__ABOUT THIS EXERCISE__: Within the lines below, the span from the line with "You are a computer-use agent. 953x700 pixels." to the line with "Viewport: 600px width, 600px height.", both ends included, is to be reproduced exactly, with pictures omitted.

Stored items:
:::
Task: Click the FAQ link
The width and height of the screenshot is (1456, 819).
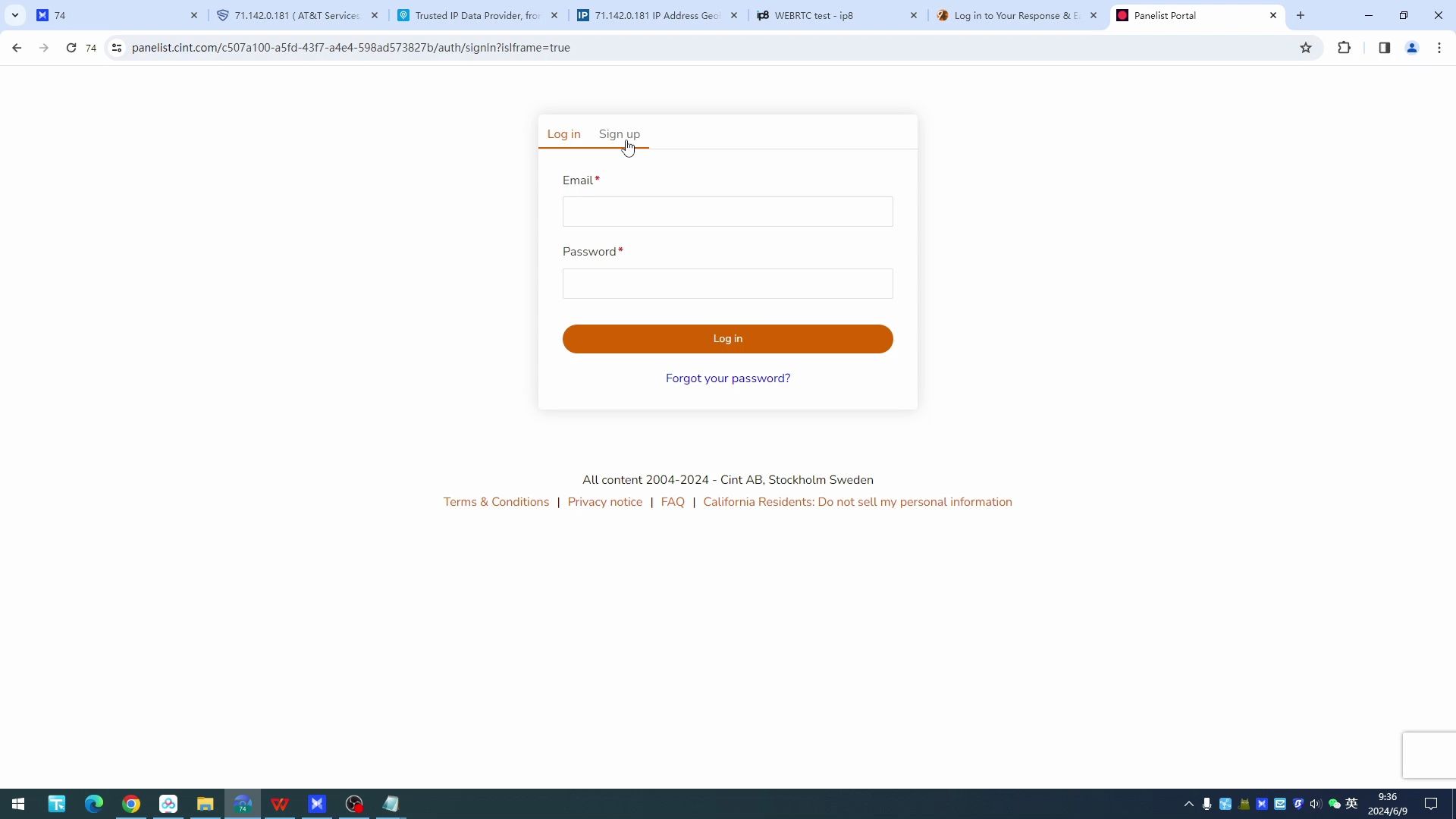Action: (673, 501)
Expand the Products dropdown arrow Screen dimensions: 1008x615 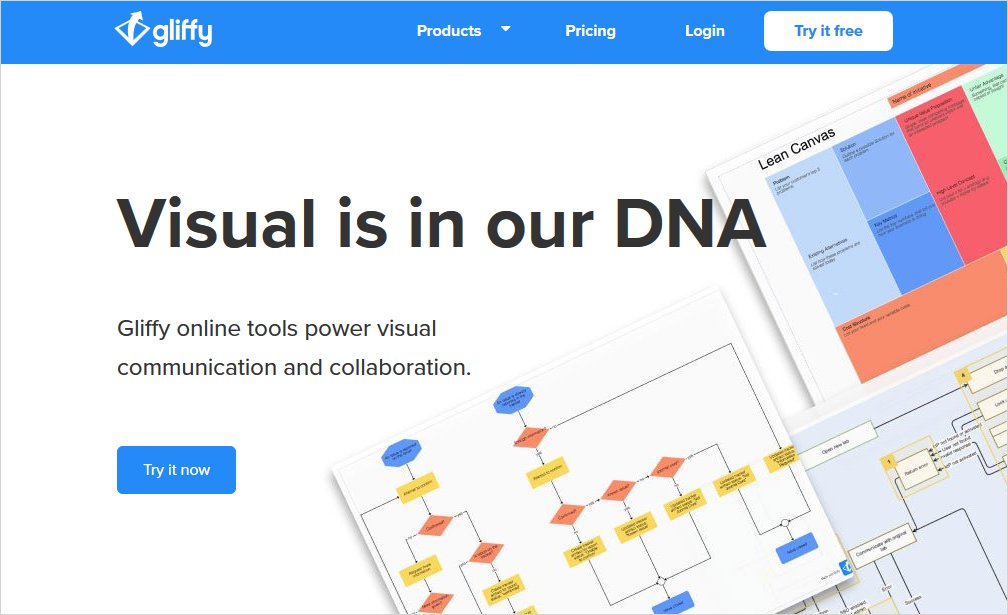coord(505,29)
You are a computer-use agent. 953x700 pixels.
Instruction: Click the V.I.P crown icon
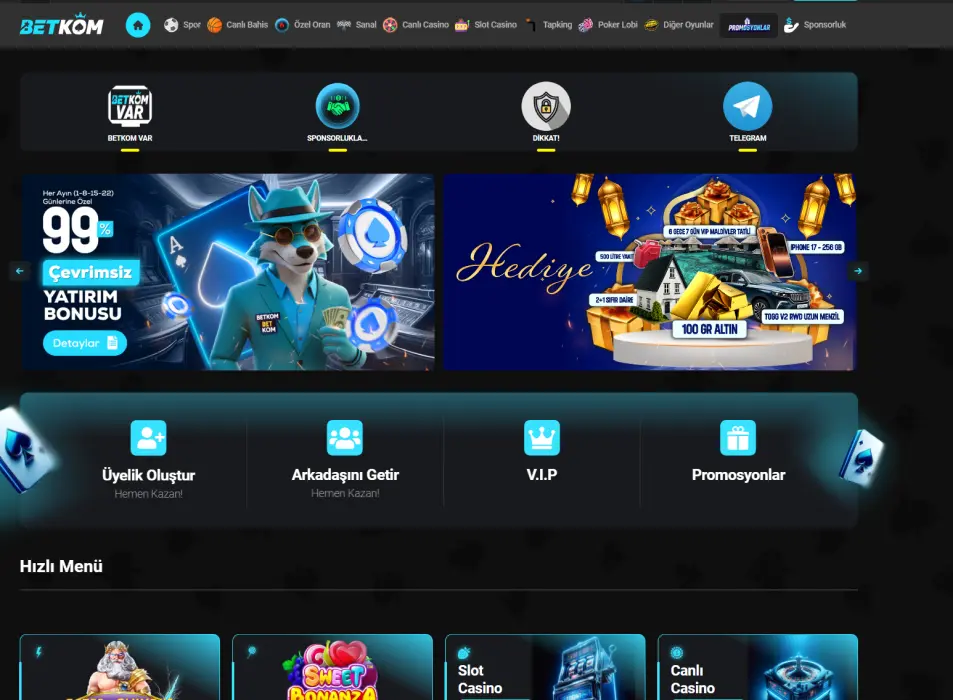tap(542, 438)
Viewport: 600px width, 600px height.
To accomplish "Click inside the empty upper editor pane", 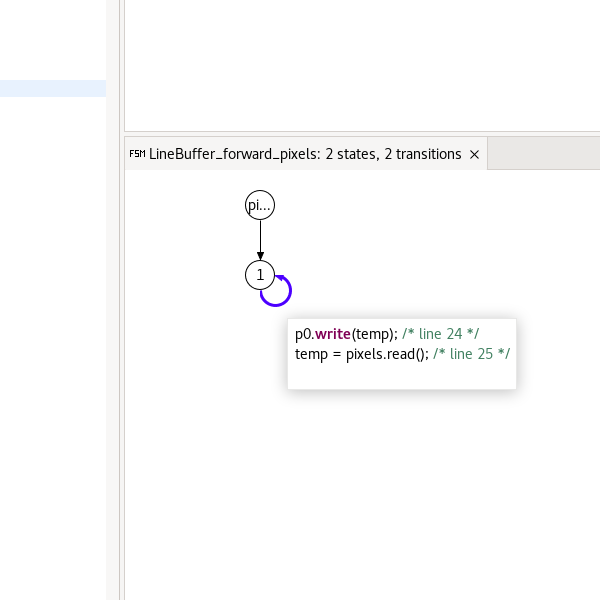I will [x=360, y=60].
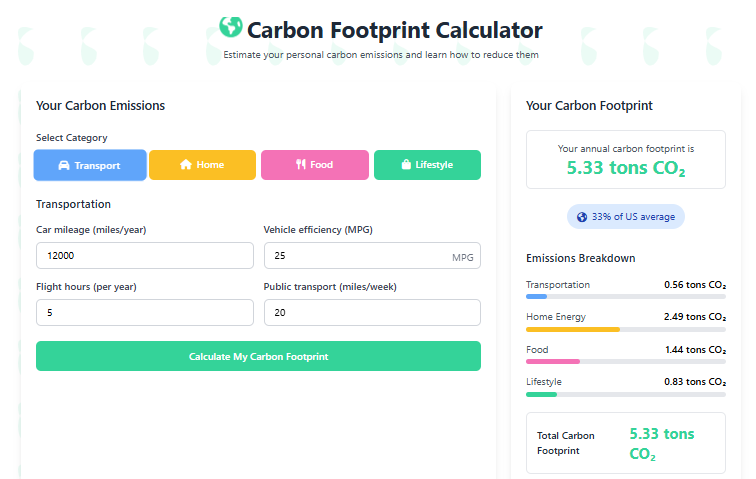Click the Food emissions progress bar
Viewport: 756px width, 479px height.
coord(625,361)

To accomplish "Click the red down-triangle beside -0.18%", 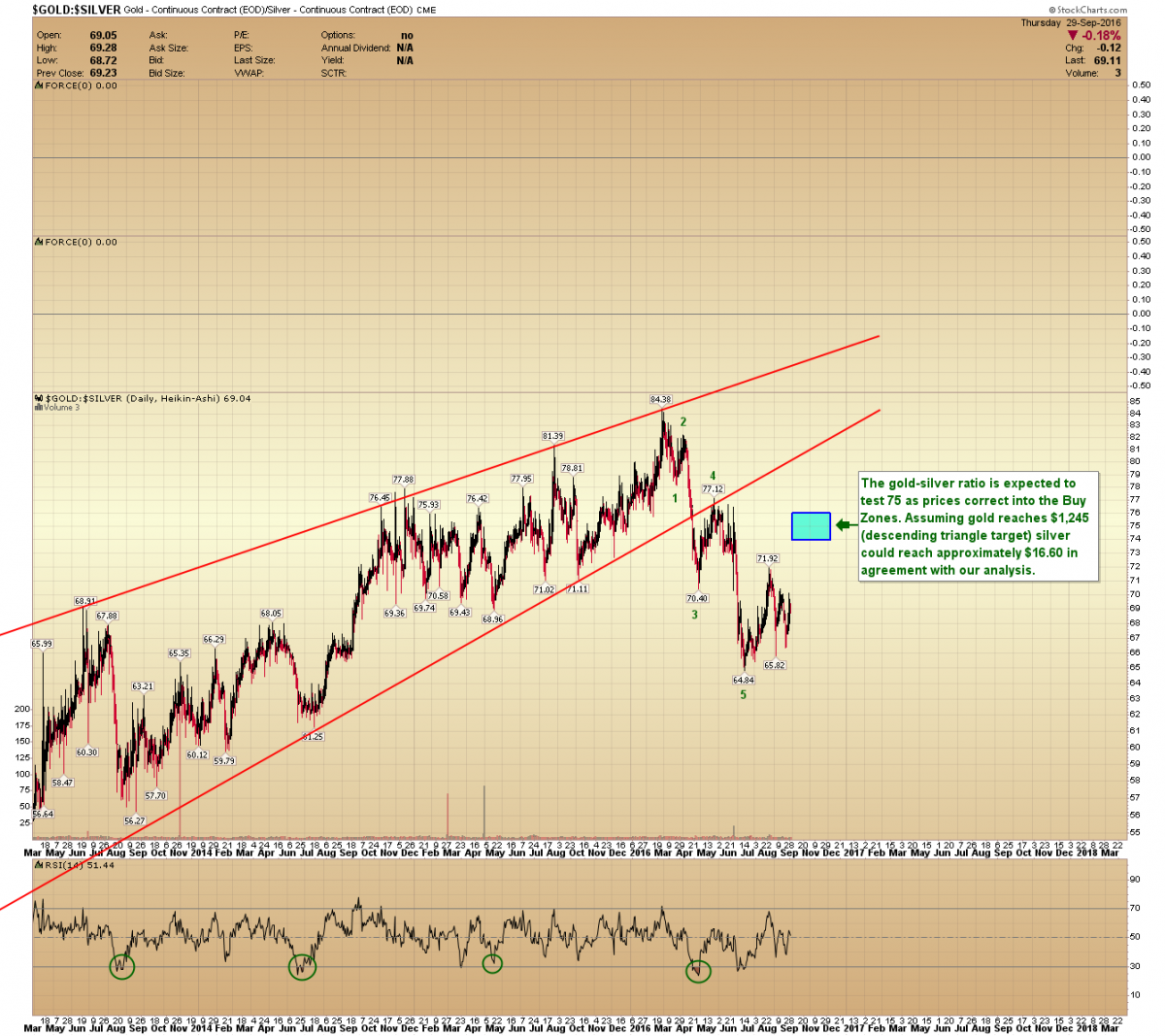I will coord(1073,36).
:::
__EXERCISE SOLUTION__:
You are a computer-use agent. 953x700 pixels.
Instruction: Click the V.I.P crown icon
tap(542, 438)
Viewport: 600px width, 600px height.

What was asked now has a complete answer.